3.3.7. pci.api.path module

This module contains functions to find files from various input sources. The files can be filtered by using subclasses of AbstractFilenameFilter.

3.3.7.1. Examples

The following example shows how to search for files in the folder ‘/data’:

 1from pci.api.path import find_files
 2from pci.api.path import find_files_by_masks
 3from pci.api.path import find_files_by_exclusive_masks
 4
 5# find files that contain '_RAW_' in the file name
 6print(find_files('_RAW_', ['/data']))
 7
 8# find files that contain '_PAN' in the file name
 9print(find_files('_PAN', ['/data']))
10
11# find files that start with 'dem'
12print(find_files_by_masks('/data', 'dem*'))
13
14# find files that have a 'txt' or 'tif' file name extension
15print(find_files_by_masks('/data', ['*.txt', '*.tif']))
16
17# find files that have a 'txt' or 'tif' file name extension, and do not search recursively
18print(find_files_by_masks('/data', ['*.txt', '*.tif'], False))
19
20# find files that do not have the file name extension 'pix'
21print(find_files_by_exclusive_masks('/data', ['*.pix']))

The preceding is based on a folder ‘/data’ with the following structure:

  • Scene_001_RAW_MS.pix

  • Scene_001_RAW_PAN.pix

  • image1.tif

  • Scene_002_RAW_MS.pix

  • Scene_001_ORTHO_PAN.pix

  • readme.txt

  • auxiliary

    • readme.txt

    • dem.pix

Note: The ‘auxiliary’ folder contains two files.

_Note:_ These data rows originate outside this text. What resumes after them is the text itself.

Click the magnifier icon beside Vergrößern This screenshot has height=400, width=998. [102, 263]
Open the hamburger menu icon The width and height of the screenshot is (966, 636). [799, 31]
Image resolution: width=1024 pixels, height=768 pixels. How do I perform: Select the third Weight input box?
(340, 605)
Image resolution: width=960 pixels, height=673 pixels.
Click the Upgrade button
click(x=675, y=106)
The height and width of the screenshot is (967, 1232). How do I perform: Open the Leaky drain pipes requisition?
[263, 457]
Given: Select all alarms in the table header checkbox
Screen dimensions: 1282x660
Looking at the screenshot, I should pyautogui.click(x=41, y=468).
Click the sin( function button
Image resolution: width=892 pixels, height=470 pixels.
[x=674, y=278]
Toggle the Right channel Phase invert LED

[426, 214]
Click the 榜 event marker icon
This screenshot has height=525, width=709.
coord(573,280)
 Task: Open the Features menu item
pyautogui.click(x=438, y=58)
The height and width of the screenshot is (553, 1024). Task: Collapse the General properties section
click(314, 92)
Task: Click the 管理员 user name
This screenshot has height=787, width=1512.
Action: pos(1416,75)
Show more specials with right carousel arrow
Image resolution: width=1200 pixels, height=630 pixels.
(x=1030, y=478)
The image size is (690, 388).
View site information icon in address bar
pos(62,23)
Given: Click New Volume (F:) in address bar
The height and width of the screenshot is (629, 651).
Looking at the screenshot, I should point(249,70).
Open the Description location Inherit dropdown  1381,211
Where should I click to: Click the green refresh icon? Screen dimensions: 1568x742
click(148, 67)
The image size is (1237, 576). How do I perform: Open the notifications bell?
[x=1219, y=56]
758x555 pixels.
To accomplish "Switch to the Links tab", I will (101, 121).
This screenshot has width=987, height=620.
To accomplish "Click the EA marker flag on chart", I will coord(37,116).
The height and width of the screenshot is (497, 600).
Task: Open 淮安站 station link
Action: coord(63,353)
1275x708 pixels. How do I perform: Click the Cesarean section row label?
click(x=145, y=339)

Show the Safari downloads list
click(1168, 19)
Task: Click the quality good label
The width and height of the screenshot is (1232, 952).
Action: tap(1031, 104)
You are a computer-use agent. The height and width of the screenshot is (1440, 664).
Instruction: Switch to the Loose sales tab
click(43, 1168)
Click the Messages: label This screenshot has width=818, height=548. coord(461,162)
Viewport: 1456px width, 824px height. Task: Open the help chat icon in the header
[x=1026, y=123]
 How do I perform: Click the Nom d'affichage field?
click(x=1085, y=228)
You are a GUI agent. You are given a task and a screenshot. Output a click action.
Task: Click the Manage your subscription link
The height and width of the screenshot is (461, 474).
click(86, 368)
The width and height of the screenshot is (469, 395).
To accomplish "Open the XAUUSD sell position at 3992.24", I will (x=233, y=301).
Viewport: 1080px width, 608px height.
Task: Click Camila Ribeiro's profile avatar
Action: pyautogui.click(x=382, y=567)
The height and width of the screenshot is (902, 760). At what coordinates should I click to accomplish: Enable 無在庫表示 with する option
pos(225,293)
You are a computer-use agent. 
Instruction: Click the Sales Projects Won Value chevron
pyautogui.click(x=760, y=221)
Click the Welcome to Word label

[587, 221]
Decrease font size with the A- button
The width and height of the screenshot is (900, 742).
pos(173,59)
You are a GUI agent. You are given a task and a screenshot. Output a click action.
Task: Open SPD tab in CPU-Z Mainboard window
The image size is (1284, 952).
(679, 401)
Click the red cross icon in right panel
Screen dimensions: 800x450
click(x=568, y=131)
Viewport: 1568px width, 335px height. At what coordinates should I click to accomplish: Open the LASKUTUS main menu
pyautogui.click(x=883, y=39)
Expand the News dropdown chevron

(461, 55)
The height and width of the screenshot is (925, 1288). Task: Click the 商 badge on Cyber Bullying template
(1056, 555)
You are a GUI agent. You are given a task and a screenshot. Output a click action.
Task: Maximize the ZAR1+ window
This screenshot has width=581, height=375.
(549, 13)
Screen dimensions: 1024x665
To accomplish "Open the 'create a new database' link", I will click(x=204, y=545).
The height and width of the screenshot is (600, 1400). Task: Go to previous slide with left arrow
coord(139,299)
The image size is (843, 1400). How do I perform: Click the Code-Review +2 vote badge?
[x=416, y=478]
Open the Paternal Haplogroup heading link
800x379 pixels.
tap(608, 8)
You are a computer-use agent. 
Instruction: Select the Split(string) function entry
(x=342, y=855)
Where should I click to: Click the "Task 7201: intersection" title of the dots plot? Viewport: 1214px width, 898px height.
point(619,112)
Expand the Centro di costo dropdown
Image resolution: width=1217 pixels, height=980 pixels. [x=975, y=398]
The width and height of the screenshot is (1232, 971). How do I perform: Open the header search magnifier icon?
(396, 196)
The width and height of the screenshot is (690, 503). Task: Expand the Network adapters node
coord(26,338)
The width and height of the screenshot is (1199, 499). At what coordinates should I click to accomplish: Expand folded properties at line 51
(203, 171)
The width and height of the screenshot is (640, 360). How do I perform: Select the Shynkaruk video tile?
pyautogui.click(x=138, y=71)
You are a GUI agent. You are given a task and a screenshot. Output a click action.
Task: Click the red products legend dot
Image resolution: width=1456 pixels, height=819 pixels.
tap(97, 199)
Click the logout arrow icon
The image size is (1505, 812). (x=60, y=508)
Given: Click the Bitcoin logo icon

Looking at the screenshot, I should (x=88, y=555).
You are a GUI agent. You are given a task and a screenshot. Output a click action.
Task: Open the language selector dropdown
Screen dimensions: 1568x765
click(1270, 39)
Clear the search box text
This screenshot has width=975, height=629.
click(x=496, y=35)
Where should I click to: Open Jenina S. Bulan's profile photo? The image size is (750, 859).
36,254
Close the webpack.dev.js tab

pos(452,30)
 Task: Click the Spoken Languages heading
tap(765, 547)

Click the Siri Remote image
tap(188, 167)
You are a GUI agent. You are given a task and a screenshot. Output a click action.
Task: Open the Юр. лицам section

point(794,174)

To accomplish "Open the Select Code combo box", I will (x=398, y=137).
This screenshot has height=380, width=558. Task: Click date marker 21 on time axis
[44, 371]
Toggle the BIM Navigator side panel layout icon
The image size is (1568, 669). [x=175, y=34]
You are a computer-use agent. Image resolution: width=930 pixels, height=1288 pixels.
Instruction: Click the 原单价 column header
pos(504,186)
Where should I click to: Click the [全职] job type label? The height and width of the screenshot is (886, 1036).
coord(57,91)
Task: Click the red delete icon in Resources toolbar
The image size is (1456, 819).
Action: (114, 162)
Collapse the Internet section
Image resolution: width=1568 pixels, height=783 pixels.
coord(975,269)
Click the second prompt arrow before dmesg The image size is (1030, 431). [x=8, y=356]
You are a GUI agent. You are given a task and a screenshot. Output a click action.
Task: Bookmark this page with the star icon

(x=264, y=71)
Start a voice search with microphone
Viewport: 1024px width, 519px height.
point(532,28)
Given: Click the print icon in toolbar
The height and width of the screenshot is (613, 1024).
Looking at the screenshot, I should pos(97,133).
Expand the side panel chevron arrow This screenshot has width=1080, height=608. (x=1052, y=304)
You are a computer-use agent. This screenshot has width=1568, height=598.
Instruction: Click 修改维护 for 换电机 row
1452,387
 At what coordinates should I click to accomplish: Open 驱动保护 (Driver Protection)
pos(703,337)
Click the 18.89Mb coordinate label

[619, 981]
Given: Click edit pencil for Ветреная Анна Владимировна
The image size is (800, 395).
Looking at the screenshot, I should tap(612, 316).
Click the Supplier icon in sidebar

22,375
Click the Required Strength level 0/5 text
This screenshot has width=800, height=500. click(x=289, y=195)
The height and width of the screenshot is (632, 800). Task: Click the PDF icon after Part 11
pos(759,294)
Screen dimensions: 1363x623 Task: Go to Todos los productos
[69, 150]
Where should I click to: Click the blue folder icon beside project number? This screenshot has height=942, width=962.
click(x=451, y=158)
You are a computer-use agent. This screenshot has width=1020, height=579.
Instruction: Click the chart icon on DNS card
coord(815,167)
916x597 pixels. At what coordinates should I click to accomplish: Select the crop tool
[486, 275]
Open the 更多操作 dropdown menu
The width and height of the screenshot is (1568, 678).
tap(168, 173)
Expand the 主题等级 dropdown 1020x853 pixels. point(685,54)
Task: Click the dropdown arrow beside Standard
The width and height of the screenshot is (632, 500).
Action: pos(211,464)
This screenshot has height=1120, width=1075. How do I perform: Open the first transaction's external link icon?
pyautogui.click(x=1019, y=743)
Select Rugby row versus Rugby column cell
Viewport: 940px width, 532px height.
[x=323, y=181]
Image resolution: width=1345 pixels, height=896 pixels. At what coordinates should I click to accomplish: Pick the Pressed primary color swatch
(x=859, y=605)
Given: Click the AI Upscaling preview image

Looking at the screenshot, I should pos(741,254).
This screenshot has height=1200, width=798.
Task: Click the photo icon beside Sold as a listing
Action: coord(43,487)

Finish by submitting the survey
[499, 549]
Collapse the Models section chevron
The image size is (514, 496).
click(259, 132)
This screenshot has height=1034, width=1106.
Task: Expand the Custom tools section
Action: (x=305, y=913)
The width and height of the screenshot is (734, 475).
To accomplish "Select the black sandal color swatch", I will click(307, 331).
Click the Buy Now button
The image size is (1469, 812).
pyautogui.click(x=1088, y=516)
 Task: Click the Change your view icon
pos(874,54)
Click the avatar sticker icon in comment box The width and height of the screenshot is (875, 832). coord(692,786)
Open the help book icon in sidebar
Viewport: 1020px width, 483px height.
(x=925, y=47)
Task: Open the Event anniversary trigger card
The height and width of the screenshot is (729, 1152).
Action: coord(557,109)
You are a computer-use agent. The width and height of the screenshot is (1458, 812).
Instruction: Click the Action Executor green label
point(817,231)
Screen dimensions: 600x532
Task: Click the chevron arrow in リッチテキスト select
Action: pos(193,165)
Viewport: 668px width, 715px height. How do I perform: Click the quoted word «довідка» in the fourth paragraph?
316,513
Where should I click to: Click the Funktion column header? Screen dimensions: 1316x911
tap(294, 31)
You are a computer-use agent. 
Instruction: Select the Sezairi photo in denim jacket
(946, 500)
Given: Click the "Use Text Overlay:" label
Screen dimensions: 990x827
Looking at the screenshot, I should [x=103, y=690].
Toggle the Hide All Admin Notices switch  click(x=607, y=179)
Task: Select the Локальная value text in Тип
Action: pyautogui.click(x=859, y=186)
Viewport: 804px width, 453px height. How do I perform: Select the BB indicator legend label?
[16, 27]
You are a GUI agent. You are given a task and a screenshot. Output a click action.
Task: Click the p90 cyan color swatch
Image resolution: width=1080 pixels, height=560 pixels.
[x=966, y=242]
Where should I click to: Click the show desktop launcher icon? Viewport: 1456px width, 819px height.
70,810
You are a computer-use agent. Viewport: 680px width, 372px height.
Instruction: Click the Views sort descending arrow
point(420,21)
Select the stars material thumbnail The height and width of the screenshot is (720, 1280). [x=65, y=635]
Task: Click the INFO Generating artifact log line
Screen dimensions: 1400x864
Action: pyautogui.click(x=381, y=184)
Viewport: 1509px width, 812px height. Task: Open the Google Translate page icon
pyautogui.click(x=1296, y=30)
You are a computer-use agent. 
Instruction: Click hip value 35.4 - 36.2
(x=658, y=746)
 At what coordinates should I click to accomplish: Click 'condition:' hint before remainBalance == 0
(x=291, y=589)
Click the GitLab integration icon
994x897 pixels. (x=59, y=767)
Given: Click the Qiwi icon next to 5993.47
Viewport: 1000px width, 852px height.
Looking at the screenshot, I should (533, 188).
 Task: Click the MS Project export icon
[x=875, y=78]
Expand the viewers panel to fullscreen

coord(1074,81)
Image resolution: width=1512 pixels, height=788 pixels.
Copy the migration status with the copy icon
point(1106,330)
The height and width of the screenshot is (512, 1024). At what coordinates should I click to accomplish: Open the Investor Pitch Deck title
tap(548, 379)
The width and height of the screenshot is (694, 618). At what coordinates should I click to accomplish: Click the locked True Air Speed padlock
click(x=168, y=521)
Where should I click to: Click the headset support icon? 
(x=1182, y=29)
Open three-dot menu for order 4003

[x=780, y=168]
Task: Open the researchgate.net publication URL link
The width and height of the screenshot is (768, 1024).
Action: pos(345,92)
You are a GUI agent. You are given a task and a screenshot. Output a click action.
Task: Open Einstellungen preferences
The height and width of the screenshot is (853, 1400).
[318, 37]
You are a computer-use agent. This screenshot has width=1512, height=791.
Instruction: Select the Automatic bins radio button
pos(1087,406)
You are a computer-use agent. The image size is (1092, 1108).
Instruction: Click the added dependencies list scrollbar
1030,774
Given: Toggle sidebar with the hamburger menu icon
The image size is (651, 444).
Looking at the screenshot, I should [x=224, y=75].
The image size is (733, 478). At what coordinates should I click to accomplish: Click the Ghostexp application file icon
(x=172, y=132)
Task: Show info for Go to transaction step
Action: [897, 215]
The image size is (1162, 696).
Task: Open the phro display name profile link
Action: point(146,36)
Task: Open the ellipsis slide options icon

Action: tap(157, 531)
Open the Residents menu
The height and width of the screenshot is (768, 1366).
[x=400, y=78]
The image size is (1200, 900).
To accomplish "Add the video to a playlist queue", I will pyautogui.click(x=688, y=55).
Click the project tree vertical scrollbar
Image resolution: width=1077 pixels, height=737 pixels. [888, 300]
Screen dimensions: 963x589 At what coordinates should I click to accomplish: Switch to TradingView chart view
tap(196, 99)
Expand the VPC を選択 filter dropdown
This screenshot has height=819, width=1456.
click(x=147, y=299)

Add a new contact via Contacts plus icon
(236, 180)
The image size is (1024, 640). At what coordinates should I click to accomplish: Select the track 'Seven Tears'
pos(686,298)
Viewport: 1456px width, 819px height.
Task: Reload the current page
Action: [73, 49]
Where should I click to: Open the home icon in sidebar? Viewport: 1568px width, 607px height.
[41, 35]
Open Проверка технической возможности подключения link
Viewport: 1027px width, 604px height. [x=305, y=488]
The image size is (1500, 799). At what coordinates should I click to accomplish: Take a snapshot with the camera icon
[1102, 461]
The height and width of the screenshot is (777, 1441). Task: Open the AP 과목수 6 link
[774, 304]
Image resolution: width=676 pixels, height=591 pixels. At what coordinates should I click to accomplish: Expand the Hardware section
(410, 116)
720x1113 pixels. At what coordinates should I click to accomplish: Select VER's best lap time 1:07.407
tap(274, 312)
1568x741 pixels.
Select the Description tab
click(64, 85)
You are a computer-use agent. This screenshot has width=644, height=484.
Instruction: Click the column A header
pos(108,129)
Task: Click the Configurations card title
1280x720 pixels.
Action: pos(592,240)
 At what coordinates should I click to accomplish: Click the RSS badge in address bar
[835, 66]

The output will be as follows:

['/data/Scene_001_RAW_MS.pix', '/data/Scene_001_RAW_PAN.pix', '/data/Scene_002_RAW_MS.pix']
['/data/Scene_001_RAW_PAN.pix', '/data/Scene_001_ORTHO_PAN.pix']
['/data/auxiliary/dem.pix']
['/data/image1.tif', '/data/readme.txt', '/data/auxiliary/readme.txt']
['/data/image1.tif', '/data/readme.txt']
['/data/image1.tif', '/data/readme.txt', '/data/auxiliary/readme.txt']

New in version 2018.

3.3.7.2. Finding files

pci.api.path.file_exists_in_dir_case_insensitive(directory, basename)

Return True if file with basename exist in directory. This function uses find_file_case_insensitive() to do the search.

pci.api.path.find_data_files(directory)

Return a list of valid datasets from directory that can be opened using pci.api.datasource.open_dataset().

pci.api.path.find_direct_files(directory)

Return a list of path to files in the directory.

pci.api.path.find_file_case_insensitive(directory, basename)

Find the filename of the specified basename in the directory. The comparison is case insensitive. This function may be expensive because it iterates over all files in the directory and does a case insensitive comparison. If a match is found on disk, then it is returned, None is returned otherwise. The returned filename will match the case in the file system

pci.api.path.find_files(search_pattern, search_dirs, ignore_case=True)

Recursively search the list of directories, search_dirs for search_pattern. If the ignore_case is true (default), patterns are matched case insensitively. A list containing all matched files is returned.

search_pattern can be any part of a file name such as ‘_raw__’, ‘.PIX’

pci.api.path.find_files_by_masks(input_source, masks, recursive=True, quiet=False)

Find files that match the list of masks (see pci.api.finder.HandlingFilteredFilenameFinder) from input_source (path or pci.api.inputsource.InputSourceCollection). If recursive is True, then input_source will search for files recursively. If quiet is set, the log messages from the filter are suppressed. A list of file paths are returned on success. An Exception is raised on invalid input_source argument.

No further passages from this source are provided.